SHOCKWAVE C2 CORONARY INTRAVASCULAR LITHOTRIPSY (IVL) SYSTEM
Report
- Report Number
- 3015053858-2023-00050
- Event Type
- Death
- Date Received
- August 28, 2023
- Date of Event
- August 11, 2023
- Report Date
- August 18, 2023
- Manufacturer
- SHOCKWAVE MEDICAL, INC.
- Product Code
- QMG
- UDI-DI
- 00195451000102
- PMA / PMN Number
- P200039
- Adverse Event
- Yes
- Report Source
- Manufacturer report
- Reporter Location
- FL, US
- Reporter Occupation
- PHYSICIAN
- Health Professional
- Yes
Narratives
PER FDA'S REQUEST, SHOCKWAVE MEDICAL, INC. HAS CORRECTED THE PRODUCT CODE FROM OMG TO QMG.
THE DEVICE REFERENCED IN THIS REPORT WAS NOT RETURNED TO SHOCKWAVE MEDICAL, INC. THEREFORE, NO INVESTIGATION CAN BE PERFORMED. BASED ON THE COMPLAINT DESCRIPTION, THE PATIENT EXPERIENCED LOST CONDUCTION FROM A LEFT BUNDLE BRANCH BLOCK (LBBB) DURING THE IVL TREATMENT. A TEMPORARY PACEMAKER WAS INSERTED HOWEVER, THE PATIENT EXPIRED SEVERAL DAYS LATER. A REVIEW OF THE LOT HISTORY RECORD (LHR) AND TEST DOCUMENTATION DID NOT SHOW ANY ISSUES WITH THE MANUFACTURING OF THE DEVICE. THE DEVICE PASSED ALL SHOCKWAVE MEDICAL, INC. CRITERIA PRIOR TO BEING RELEASED FOR DISTRIBUTION. SHOCKWAVE MEDICAL, INC. HAS CONTROLS IN PLACE TO ENSURE DEVICES ARE BUILT TO APPROVED PROCEDURES AND MEET LOT RELEASE ACCEPTANCE CRITERIA PRIOR TO BEING DISTRIBUTED.

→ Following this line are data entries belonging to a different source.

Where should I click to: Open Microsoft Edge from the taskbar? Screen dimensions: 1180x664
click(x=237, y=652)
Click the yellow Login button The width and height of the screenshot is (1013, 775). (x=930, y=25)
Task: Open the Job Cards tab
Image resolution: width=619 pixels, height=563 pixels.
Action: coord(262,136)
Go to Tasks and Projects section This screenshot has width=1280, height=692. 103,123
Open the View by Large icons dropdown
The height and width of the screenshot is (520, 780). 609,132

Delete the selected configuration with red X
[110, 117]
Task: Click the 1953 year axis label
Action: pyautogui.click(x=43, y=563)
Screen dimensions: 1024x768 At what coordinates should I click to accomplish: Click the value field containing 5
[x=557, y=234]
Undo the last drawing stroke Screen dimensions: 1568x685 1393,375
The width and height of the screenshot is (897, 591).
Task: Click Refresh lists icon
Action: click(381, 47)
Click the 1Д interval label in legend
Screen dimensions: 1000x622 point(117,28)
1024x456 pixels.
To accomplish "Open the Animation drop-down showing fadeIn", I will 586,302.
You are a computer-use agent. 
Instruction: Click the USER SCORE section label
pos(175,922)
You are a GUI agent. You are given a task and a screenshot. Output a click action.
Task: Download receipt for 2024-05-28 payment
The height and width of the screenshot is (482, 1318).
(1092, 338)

IT WAS REPORTED THAT A PATIENT UNDERWENT A PERCUTANEOUS CORONARY INTERVENTION (PCI) OF THE LEFT ANTERIOR DESCENDING (LAD) AND CIRCUMFLEX (CX) ARTERIES AND THE LEFT MAIN (LM) DUE TO HEAVY CALCIUM AS DETERMINED BY OPTICAL COHERENCE TOMOGRAPHY (OCT) AND POST ORBITAL ATHERECTOMY. ARTERIAL ACCESS TO THE TARGET LESION WAS OBTAINED VIA THE FEMORAL ARTERY. ORBITAL ATHERECTOMY WAS PERFORMED ALONG WITH HIGH PRESSURE BALLOON INFLATIONS AND THE PATIENT'S RHYTHM CHANGED AFTER SEVERAL INFLATIONS AND PULSE CYCLES WITH THE SHOCKWAVE C2 CORONARY INTRAVASCULAR LITHOTRIPSY (IVL) BALLOON. REPORTEDLY, DURING THE IVL TREATMENT, THE PATIENT LOST CONDUCTION FROM A LEFT BUNDLE BRANCH BLOCK (LBBB) THAT DISRUPTED THE ELECTRICAL IMPULSE TO CAUSE THE HEART TO BEAT. A TEMPORARY PACEMAKER WAS INSERTED, AND THE PROCEDURE CONTINUED AS PLANNED. IT TOOK ONLY A FEW MINUTES TO INSERT THE PACEMAKER AFTER THE CONDUCTION WAS LOST. THE PACEMAKER WAS NOT REMOVED AFTER THE PCI AND THE PATIENT WAS TRANSFERRED TO THE INTENSIVE CARE UNIT (ICU). IT WAS REPORTED THAT SEVERAL DAYS AFTER THE PROCEDURE, THE PATIENT EXPIRED OF UNRELATED COMPLICATIONS. THE PHYSICIAN WAS ADAMANT THAT IVL WAS NOT THE CAUSE OF THE PATIENT'S LOSS OF CONDUCTION.
Devices
| Seq | Brand | Generic | Product Code | Manufacturer | Model | Lot | UDI-DI |
|---|---|---|---|---|---|---|---|
| 2086209 | SHOCKWAVE C2 CORONARY INTRAVASCULAR LITHOTRIPSY (IVL) SYSTEM | INTRAVASCULAR LITHOTRIPSY (IVL) CATHETER | QMG | SHOCKWAVE MEDICAL, INC. | C2IVL3512 | A230201F | 00195451000102 |
| 329293 | SHOCKWAVE C2 CORONARY INTRAVASCULAR LITHOTRIPSY (IVL) SYSTEM | INTRAVASCULAR LITHOTRIPSY (IVL) CATHETER | QMG | SHOCKWAVE MEDICAL, INC. | C2IVL3512 | A230201F | 00195451000102 |
Patients
| Seq | Age | Sex | Outcome | Treatment |
|---|---|---|---|---|
| 1 | 76 YR | Male | Death | HIGH PRESSURE BALLOONS - UNKNOWN BRAND/ MNFR.| OPTICAL COHERENCE TOMOGRAPHY - UNKNOWN MFR.| PACEMAKER - UNKNOWN BRAND/ MANUFACTURER. |